>> Start

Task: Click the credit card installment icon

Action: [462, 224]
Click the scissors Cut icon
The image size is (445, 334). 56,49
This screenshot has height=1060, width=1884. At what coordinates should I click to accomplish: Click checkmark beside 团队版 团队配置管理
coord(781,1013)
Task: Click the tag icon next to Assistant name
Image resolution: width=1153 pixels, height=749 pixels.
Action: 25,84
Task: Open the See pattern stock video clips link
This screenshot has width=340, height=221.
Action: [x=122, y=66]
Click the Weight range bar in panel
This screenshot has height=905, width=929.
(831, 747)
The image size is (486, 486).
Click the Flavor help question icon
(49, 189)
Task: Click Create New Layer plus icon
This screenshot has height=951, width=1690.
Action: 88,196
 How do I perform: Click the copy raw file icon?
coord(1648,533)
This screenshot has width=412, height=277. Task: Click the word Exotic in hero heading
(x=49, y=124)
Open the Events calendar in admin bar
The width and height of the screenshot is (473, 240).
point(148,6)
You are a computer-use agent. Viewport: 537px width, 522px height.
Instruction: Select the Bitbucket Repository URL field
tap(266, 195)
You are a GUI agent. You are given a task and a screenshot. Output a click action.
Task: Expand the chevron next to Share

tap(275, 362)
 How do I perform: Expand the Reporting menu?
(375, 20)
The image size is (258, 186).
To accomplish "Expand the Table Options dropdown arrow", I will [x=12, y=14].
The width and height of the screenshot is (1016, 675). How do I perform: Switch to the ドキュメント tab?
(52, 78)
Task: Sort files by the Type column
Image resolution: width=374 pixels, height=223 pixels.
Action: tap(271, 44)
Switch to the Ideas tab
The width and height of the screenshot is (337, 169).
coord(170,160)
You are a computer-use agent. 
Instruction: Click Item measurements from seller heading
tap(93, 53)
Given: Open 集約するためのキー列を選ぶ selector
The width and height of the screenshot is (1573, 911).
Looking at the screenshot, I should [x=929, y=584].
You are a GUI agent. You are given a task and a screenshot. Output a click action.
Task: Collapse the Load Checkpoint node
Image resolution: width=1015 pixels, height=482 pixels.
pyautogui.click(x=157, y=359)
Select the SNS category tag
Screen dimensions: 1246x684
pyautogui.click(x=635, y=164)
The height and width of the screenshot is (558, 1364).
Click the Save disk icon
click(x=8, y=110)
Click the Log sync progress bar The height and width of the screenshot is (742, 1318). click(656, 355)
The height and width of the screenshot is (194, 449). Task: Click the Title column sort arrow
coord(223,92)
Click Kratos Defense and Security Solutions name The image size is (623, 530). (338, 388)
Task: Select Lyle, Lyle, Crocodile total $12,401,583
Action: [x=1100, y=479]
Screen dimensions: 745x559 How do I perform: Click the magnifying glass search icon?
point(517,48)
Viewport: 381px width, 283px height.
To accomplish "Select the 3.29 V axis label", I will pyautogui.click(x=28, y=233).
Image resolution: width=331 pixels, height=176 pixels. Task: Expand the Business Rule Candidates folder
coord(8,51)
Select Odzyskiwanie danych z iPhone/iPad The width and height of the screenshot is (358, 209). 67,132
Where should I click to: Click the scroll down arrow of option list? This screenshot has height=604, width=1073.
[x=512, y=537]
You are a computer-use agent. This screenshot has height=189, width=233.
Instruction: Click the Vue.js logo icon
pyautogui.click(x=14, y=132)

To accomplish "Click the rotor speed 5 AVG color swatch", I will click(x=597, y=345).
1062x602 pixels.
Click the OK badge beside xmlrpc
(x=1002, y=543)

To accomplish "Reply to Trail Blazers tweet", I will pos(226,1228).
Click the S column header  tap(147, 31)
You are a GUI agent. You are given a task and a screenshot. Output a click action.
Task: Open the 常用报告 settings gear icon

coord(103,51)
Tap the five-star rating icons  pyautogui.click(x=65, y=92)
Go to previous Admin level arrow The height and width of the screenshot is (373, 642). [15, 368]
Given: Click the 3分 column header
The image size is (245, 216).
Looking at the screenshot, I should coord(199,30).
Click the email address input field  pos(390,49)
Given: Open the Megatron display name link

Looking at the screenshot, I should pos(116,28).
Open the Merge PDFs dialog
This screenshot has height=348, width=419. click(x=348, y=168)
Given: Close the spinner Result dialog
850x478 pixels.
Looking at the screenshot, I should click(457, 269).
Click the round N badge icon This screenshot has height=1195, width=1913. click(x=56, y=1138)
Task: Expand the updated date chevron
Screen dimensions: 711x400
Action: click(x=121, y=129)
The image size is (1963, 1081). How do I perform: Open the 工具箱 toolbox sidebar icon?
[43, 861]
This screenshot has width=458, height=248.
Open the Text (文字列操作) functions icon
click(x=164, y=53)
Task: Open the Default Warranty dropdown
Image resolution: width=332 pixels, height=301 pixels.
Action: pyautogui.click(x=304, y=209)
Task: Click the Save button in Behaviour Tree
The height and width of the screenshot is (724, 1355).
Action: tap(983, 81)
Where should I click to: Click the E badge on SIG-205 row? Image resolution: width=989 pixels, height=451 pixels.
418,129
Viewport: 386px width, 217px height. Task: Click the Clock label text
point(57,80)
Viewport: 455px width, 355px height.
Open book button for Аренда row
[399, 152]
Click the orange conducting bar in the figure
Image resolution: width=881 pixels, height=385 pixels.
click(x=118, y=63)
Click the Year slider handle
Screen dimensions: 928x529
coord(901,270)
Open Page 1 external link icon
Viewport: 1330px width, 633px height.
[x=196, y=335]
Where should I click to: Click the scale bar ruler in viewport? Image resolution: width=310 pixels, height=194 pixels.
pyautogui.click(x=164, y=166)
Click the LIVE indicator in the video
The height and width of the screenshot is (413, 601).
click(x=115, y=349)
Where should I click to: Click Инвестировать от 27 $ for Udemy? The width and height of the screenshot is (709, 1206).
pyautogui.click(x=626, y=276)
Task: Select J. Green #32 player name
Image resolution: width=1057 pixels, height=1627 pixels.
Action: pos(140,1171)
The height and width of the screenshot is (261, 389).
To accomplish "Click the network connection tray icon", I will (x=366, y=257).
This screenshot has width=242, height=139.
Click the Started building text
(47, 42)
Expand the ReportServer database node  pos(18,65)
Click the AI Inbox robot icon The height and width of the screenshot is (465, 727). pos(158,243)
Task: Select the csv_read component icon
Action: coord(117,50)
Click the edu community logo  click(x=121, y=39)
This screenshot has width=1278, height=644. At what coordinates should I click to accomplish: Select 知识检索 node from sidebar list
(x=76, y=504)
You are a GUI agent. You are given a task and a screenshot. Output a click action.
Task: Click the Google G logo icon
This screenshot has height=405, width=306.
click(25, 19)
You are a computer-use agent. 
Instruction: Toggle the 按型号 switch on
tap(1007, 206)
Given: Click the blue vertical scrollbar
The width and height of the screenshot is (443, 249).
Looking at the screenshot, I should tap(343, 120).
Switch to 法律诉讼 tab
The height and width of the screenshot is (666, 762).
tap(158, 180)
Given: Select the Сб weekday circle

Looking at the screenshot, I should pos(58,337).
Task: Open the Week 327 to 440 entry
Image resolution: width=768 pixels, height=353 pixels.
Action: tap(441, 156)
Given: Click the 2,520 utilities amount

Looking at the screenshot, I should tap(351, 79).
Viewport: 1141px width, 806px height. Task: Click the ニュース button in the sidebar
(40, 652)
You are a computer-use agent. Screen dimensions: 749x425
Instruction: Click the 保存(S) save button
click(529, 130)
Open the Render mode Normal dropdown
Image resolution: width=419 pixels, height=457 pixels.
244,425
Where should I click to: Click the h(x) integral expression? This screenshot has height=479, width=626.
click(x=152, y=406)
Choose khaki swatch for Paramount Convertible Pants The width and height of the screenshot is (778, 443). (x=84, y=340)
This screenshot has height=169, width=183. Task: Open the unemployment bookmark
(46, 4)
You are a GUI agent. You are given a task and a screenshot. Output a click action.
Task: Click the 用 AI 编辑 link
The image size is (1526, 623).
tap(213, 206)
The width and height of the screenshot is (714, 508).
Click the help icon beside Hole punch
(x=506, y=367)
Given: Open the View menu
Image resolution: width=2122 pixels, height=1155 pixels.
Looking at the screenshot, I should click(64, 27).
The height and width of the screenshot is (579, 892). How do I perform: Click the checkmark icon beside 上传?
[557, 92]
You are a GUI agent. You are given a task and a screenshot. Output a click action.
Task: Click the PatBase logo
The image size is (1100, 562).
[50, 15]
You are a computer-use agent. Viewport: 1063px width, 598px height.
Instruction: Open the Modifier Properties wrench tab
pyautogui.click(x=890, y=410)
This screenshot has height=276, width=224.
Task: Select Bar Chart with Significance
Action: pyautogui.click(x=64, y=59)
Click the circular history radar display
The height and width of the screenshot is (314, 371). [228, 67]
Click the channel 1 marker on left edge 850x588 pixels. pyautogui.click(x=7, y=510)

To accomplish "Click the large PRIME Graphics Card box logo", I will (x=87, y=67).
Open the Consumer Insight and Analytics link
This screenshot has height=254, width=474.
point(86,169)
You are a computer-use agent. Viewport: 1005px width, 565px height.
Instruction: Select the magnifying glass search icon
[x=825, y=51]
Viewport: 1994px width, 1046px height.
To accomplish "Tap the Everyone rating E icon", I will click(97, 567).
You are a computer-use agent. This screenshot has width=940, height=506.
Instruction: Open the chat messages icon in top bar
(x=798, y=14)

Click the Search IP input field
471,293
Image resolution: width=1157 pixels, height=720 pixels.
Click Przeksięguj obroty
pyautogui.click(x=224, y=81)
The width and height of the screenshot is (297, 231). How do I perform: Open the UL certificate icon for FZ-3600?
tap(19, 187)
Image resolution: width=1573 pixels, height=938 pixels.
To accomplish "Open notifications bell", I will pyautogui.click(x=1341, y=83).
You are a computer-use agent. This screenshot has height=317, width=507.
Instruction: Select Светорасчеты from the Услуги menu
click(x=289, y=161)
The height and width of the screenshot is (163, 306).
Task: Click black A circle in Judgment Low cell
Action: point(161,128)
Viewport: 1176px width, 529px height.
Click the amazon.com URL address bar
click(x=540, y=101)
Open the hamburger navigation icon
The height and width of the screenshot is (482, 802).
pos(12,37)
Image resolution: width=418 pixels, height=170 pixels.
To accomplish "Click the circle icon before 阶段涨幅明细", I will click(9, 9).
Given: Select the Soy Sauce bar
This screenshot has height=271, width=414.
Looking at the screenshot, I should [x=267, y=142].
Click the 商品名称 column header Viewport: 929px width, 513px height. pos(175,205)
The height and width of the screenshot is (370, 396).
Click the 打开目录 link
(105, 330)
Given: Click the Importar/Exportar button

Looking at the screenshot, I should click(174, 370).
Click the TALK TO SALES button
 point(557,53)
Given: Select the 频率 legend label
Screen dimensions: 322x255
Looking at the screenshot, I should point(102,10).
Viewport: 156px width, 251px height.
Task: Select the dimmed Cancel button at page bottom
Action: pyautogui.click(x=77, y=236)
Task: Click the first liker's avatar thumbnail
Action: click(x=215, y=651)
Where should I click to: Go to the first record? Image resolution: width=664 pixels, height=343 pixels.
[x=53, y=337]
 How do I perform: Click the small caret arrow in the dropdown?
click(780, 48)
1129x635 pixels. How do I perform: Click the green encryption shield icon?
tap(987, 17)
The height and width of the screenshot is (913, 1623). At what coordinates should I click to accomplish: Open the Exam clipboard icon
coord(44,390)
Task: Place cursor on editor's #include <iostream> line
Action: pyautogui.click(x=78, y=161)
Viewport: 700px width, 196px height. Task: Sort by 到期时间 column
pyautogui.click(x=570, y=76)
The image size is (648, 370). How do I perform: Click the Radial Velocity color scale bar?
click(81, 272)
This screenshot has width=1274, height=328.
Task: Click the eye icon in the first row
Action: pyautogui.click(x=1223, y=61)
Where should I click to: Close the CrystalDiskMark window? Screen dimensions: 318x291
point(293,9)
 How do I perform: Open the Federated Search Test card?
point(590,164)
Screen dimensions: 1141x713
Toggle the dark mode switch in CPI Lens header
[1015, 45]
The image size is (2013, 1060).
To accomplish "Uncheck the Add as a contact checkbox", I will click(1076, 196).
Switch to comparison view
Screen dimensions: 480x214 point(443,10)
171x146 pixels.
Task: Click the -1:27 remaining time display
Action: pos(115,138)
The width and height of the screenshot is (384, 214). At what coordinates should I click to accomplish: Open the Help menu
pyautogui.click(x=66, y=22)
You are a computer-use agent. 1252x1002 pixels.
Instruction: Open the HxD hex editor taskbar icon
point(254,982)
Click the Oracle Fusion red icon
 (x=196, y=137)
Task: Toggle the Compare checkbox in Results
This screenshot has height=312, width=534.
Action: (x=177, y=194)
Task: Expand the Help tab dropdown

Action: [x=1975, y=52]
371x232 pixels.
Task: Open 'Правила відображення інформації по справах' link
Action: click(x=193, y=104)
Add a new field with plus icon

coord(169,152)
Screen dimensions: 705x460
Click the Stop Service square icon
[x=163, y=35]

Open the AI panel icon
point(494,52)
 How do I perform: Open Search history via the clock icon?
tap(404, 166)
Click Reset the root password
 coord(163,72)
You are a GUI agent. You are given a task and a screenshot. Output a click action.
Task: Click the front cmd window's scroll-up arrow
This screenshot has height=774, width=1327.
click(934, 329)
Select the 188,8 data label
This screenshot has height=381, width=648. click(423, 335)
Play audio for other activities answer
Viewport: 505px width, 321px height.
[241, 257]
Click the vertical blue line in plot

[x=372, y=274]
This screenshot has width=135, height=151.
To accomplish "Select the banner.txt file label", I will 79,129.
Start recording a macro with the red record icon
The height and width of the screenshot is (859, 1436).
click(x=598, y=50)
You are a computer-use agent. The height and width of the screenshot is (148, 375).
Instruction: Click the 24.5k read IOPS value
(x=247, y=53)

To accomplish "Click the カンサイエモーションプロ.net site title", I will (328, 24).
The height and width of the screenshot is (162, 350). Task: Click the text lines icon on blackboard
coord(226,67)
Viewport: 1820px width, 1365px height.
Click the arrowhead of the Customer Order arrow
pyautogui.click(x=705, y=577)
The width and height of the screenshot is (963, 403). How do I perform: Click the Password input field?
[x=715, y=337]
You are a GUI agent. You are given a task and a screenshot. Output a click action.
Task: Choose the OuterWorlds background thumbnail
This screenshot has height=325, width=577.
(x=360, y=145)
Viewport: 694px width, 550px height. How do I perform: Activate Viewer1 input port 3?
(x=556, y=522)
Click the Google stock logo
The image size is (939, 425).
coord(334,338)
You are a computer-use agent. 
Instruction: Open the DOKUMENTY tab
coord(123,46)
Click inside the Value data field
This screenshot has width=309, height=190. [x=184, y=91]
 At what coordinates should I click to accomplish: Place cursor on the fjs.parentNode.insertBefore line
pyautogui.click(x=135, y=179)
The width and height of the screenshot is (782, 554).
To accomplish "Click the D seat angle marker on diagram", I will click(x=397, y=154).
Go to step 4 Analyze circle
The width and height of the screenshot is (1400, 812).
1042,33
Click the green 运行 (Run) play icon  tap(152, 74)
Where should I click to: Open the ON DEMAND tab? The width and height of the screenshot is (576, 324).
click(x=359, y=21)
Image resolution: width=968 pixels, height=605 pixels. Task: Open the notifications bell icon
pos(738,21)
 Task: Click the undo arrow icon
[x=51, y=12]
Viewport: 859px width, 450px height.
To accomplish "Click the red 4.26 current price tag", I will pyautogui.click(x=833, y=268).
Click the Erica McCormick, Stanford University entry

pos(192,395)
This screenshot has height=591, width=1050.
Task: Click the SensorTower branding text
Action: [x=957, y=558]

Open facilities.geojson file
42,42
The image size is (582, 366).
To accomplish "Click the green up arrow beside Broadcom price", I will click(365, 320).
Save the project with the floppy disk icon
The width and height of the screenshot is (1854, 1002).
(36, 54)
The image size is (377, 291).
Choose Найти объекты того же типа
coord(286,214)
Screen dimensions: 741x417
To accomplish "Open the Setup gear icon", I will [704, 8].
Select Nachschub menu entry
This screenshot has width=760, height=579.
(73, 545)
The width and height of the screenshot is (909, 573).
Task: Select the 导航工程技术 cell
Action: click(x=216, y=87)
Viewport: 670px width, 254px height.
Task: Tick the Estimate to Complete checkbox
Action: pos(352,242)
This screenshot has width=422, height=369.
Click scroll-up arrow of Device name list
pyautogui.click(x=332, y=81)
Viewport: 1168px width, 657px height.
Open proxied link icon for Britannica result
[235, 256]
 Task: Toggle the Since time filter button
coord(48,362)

>> End

Please repeat the stretch of lines from the one containing "Click the round" through the one containing "Action: click(x=121, y=129)", both included, exactly as they appear.

Click the round N badge icon This screenshot has height=1195, width=1913. click(x=56, y=1138)
Task: Expand the updated date chevron
Screen dimensions: 711x400
Action: click(x=121, y=129)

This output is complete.